Land is the eponymous first full-length album by the American group Land.  Land was recorded at Jack Straw Productions in Seattle in 1994 and released by the Australian label Extreme in 1995.  All tracks were composed by Jeff Greinke with the exception of "Shu", which was composed by Greinke and Dennis Rea.

Prior to Land group leader Jeff Greinke's solo albums had been mainly heavily layered and textured ambient music.  With Land Greinke's goal "was to push this layering technique using a four-piece band, although texture continues to be a focus." Chris Nickson, in his Allmusic review, describes LAND, in part, as "...an album that teases, tickles, grates, and always satisfies in its ambition and performance." and adds that Land "...create an organic -- if often electronic -- whole.
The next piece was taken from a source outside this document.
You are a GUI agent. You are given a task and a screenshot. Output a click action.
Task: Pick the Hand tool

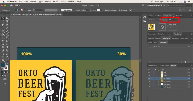tap(3, 60)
The textures shift like waves, sometimes quietly, sometimes evoking specific places, such as the bamboo tones of China, on "Shu." "Ku" becomes disquieting with its discordance, but overall this is quite a subdued record."

Track listing
Caravan – 7:54
Bustle - 5:16
Nightnoise - 9:29
Ku - 8:04
Shu - 7:14
Limba - 7:21
Jacks - 6:39
India 9:30

Personnel
Jeff Greinke -  Keyboards, voice, producer.
Ed Pias - Electric & acoustic drums and percussion
Lesli Dalaba - Trumpet, effects
Dennis Rea - Guitar, effects
Tori Nelson-Zagar - Acoustic bass on "Nightnoise"
Scott Granlund - Tenor saxophone on "India"
Doug Haire - mixing on "Jacks"

Notes

References
CD Liner notes
Extreme catalog Land - Land  Last retrieved 15 November 2007.